Strawberry Coulis with Balsamic Vinegar
300 g fresh strawberries
150 ml water
100 g icing sugar
15 ml lemon juice
25 ml balsamic vinegar

Wash the strawberries and place them in a blender;
add the water, icing sugar and lemon juice and blend everything together thoroughly;
place the coulis in a sauté pan and cook for a few minutes;
let cool for 5 minutes;
add balsamic vinegar to taste.

NB: This ice cream previously appeared as an entry in blog appetit!

Thursday, September 21, 2006

To Eat Before I Die . . .


Detail from 18thC Cahokia, Pays Illinois

Pascal stopped by on his way to market and we talked about many things over the fence—especially the types of food we would recommend to someone to eat before we die. My list included:

—Horseradish & crème fraîche eaten with the end cut from a roast of beef [with all the meat juices carmelized on the crispy edges] or with a slice of boiled tongue, either cold or hot.

—Ice cream with rum-soaked fruit mixed in [spumoni], eaten with a small cup of very strong black coffee.

—A slice of charentais melon, fresh from the garden and sprinkled lightly with sea salt.

—A place in the shade after you’ve been working hard on a hot day and a cold glass of beer to quaff while eating a few salty tidbits.

—A group of friends with whom to sip a bit of your own homemade liqueur. My favorite is vin noix, green walnut wine.

Tuesday, September 05, 2006

Gizzard Salad - Cold or Hot





Home-style cooking, always frugal, sometimes adventuresome!

Out of Africa, this month's Paper Chef competition.

Prepare your ingredients: black bean paste, eggs, gizzards and something African.

Let your giblets [I used just gizzards, hearts and the neck] boil in good broth season’d with a bunch of fine herbs and salt: Then cut them into pieces and fry them in lard [I used Graisse Normande] , with parsly, chervil and a little white pepper: Lastly, having stew’d all with yolks of eggs, a little verjuice and the juice of a lemmon [I used black bean paste to deglaze the pan], dress your pottage upon the soaked crusts [bread soaked in broth--I used couscous from North African cuisine]. The same thing may do also done with the beatils [“small blessed objects” – meaning delicacies like cocks’ combs, lambstones, etc.] or tid-bits of other sorts of fowl.

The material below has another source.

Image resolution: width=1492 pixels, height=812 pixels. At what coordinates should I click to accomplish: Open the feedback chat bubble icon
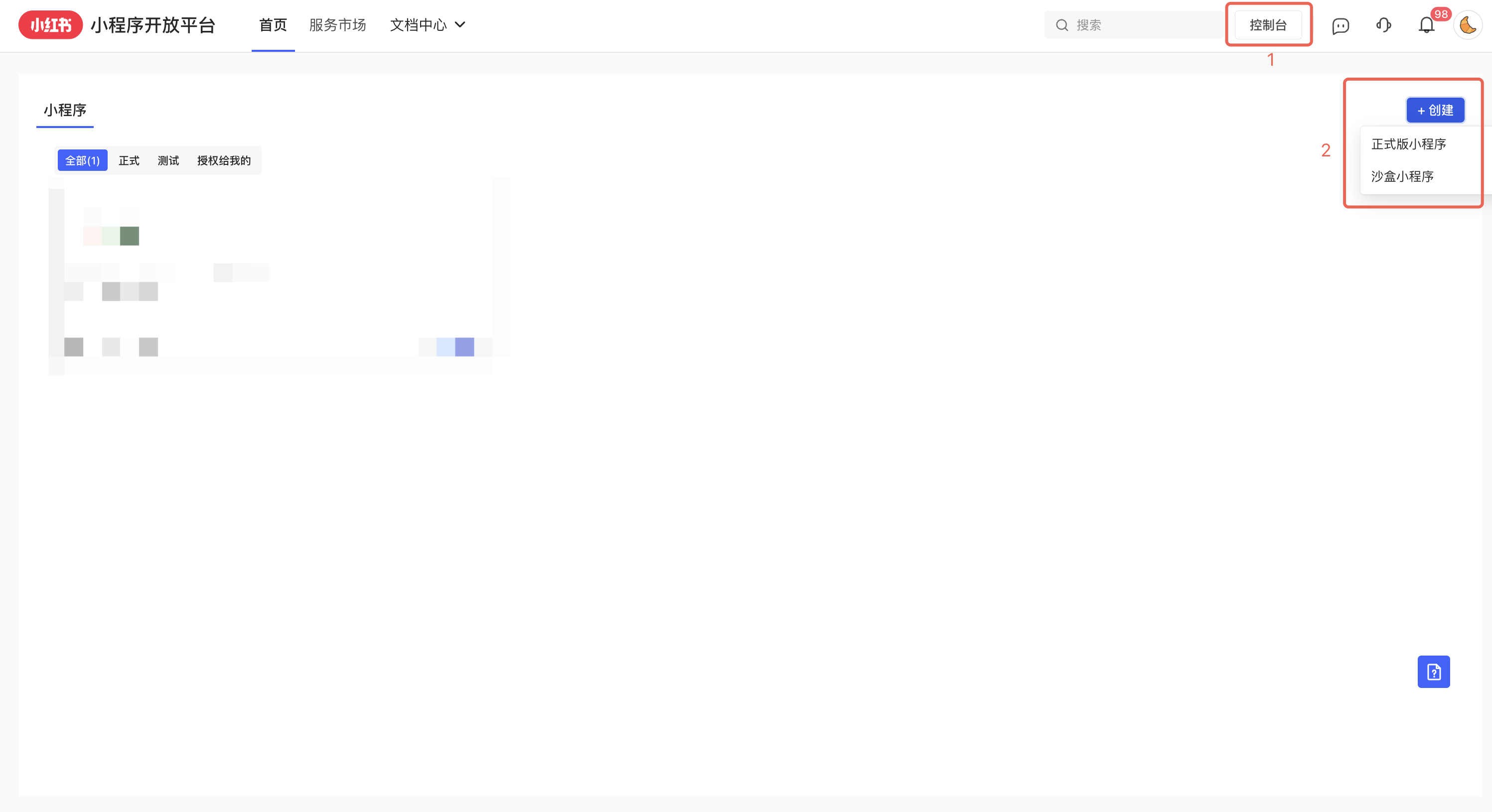1340,25
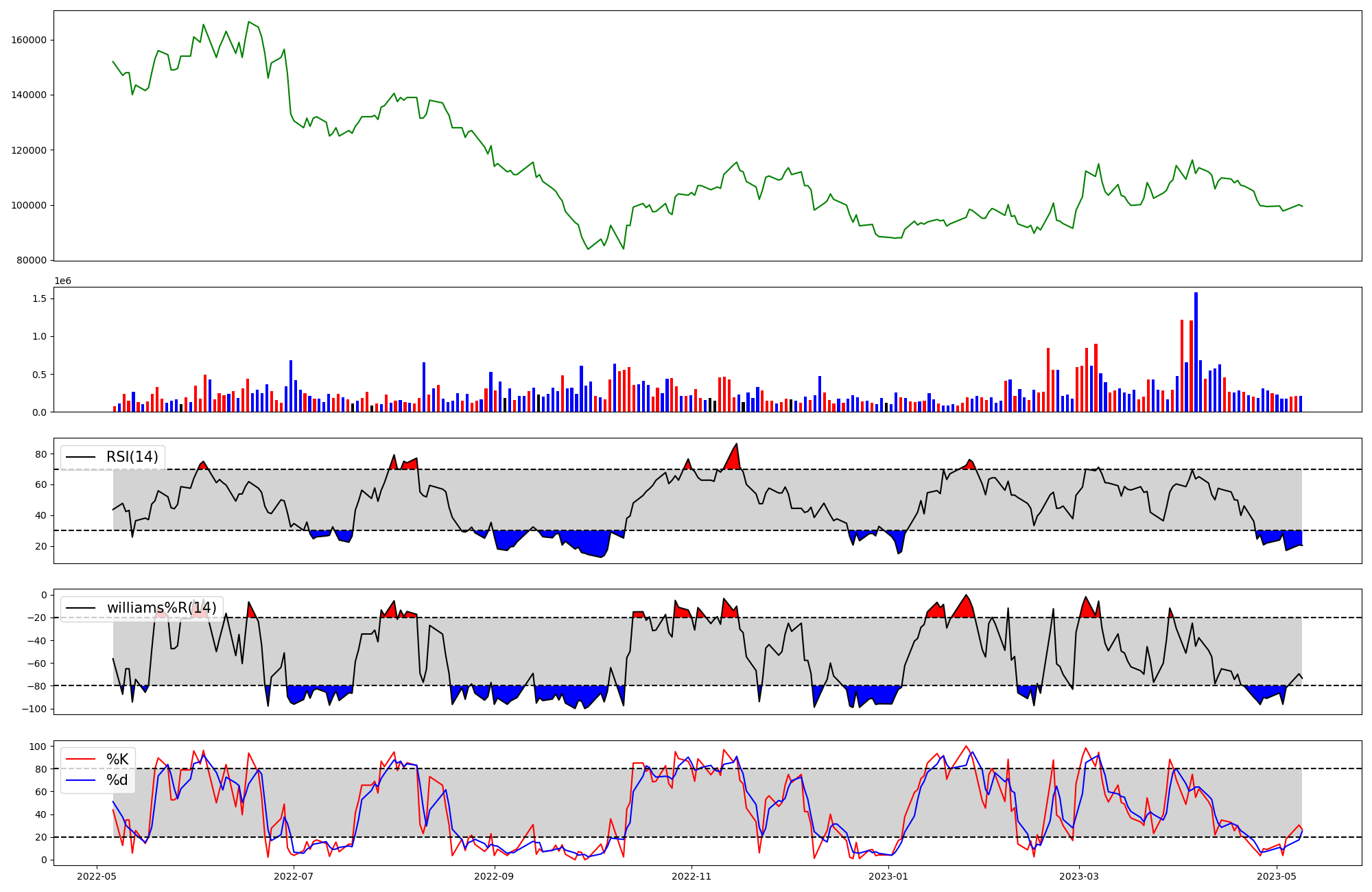Click the 2022-11 x-axis date label

coord(691,876)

The court & country cook, faithfully translated out of French into English by J. K. A. J. Churchill, London, 1702, p. 131-2

Cook couscous in broth left from gizzards. When done, arrange in a bowl or platter. Sieve several boiled eggs and arrange on top of couscous around the edges of the bowl. Place gizzards over remaining couscous in the center. Can be eaten cold as salad in Summer, or hot in the Winter.

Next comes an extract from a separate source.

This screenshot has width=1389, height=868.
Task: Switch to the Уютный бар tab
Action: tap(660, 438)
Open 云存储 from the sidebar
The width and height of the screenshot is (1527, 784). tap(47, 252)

Friday, September 01, 2006

Eggs with Gravy or à la Huguenotte


In honor of the Holy Days of September, an 8-day festival once kept by Huguenots in 1713 beginning on the first Friday evening in September [as evidenced by their liturgy], I give you eggs [poached] in gravy, known as Oeufs à la Huguenote. This is a perfect dish to celebrate EOMEOTE, end-of-the-month-egg-on-toast-eggstravaganza.

Eggs with Gravy or à la Huguenotte
Let some mutton-gravy or any other sort be put into a hollow dish, and when 'tis hot,; break your eggs into it either au Miroir [To break egg on a mixture of moderately hot butter and oil {otherwise, gravy}. To finish with the furnace so that a film is formed on the yellows.] or mingled together [scrambled]: season them with salt, nutmeg and lemmon-juice, and pass the red-hot fire-shovel [salamander] over them, to give them a good color.

Use toast or bread to sop up every unctious drop--a truly decadent dish of soul food!

The court & country cook, faithfully translated out of French into English by J. K. A. J. Churchill, London, 1702, p. 117.

Oeufs au jus, ou à la Huguenote
Mettez jus de mouton ou autre, sur une assiette creuse; & étant chaud, cassez-y vos oeufs, ou au miroir, ou broüillez; assaisonnez de sel, muscade, jus de citron; & passez la péle rouge par-dessus pour leur donner couleur.


Le cuisinier royal et bourgeois, Massialot. Paris, 1691, p. 451-2.